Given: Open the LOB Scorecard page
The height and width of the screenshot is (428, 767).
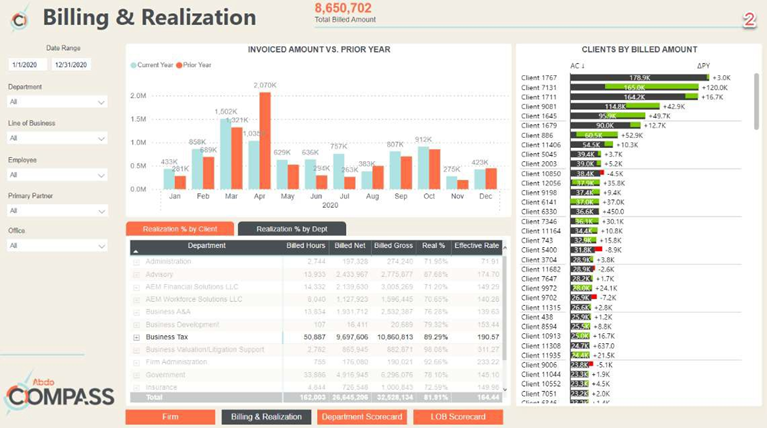Looking at the screenshot, I should click(457, 417).
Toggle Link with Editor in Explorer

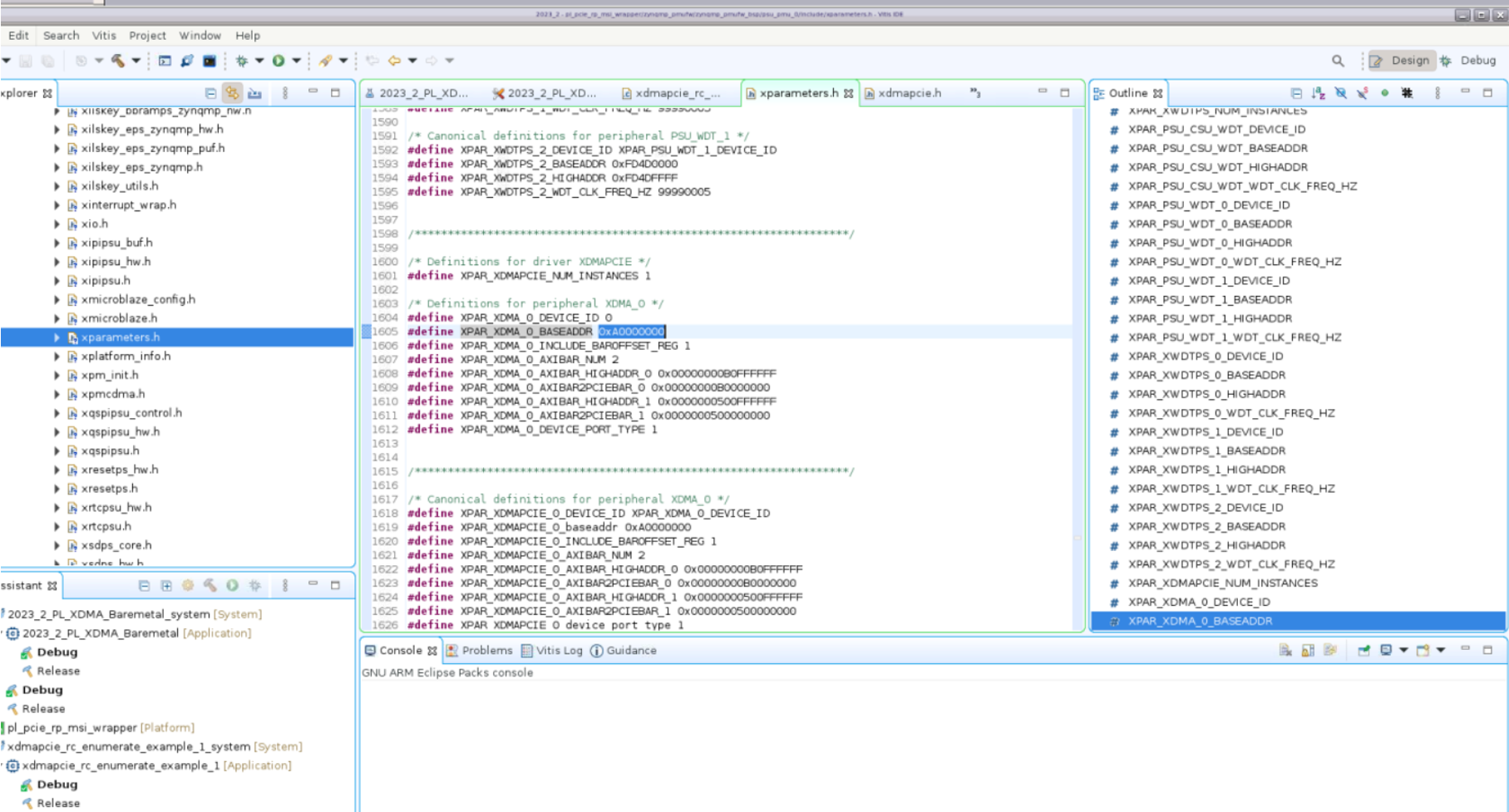pos(232,93)
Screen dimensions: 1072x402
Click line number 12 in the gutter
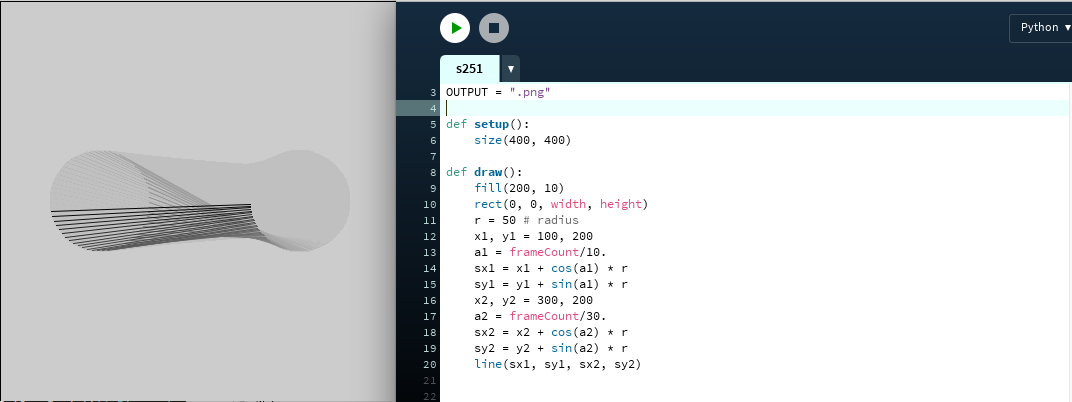click(431, 236)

-- -- --

#### Goal of the exercise
A precise repetition of every entry, free of pictures, is the expected answer.

#### Result below
Given: Open the LOB Scorecard page
The height and width of the screenshot is (428, 767).
Looking at the screenshot, I should click(457, 417).
Toggle Link with Editor in Explorer

pos(232,93)
Screen dimensions: 1072x402
Click line number 12 in the gutter
click(431, 236)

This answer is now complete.